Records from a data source
----------------

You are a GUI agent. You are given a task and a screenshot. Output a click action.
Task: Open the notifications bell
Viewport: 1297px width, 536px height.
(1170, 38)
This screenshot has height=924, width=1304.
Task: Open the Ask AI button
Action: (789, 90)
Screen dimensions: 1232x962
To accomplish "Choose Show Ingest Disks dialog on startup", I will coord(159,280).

----------------

■ Exercise details ■
Collect each line in the records that includes the string "height". Case matters.

■ Solution ■
Viewport: 1297px width, 536px height.
This screenshot has height=924, width=1304.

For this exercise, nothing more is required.